### DOCUMENT
....
BÔNE (BONA) [Arabic, Beled el-'Anab]:

Town in the province of Constantine, Algeria, called by the Romans "Hippo Regius." It had many Jewish inhabitants as early as the first centuries of the common era, as is attested by several epitaphs found in the environs of the place. Like the Jews of other communities in Mauritania, those of Bône suffered many vicissitudes. Under the dominion of pagan Rome they enjoyed complete freedom, even making many proselytes among the Kabyles, their neighbors; but in the fourth century, when the city became the see of Augustine, they began to suffer persecution. In 431 Bône was destroyed by the Vandals, and was not rebuilt until the seventh century, this being done by the Arabs.
....
### MATERIAL PROVIDED
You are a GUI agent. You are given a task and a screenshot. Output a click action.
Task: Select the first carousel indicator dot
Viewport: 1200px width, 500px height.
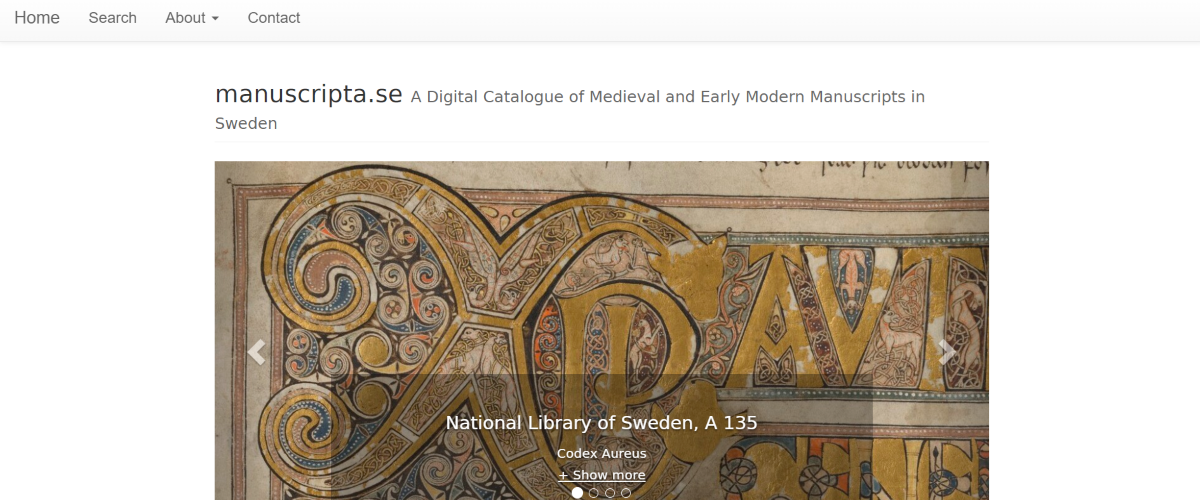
....
Keep writing the article on Bône, starting right after its last sentence.

There are no records concerning the date of settlement of Jews at Bône after its reconstruction; but it may be supposed that the city, which, according to Ibn Ḥaukal, was very prosperous in the tenth century, attracted many of them. The second half of the twelfth century brought disaster to all the Jewish communities in the Maghreb, particularly that of Bône. The fair treatment of the Jews during the dynasties of the Aghlabites and Almoravides was followed by the terrible persecutions by the fanatical Almohades; and many of them were compelled either to immigrate to the East or to embrace Islamism. In 1152 Roger of Sicily led away captive all the inhabitants of Bône. During the fifteenth century, in consequence of the exile of the Jews from Spain, the Jewish community of Bône greatly increased; but at the beginning of the sixteenth century the city fell into the hands of the Spaniards, and the Jews underwent many sufferings. In 1541, however, the defeat of Charles V. before Algiers freed the community of Bône, and during the Turkish domination it enjoyed a fair amount of religious freedom.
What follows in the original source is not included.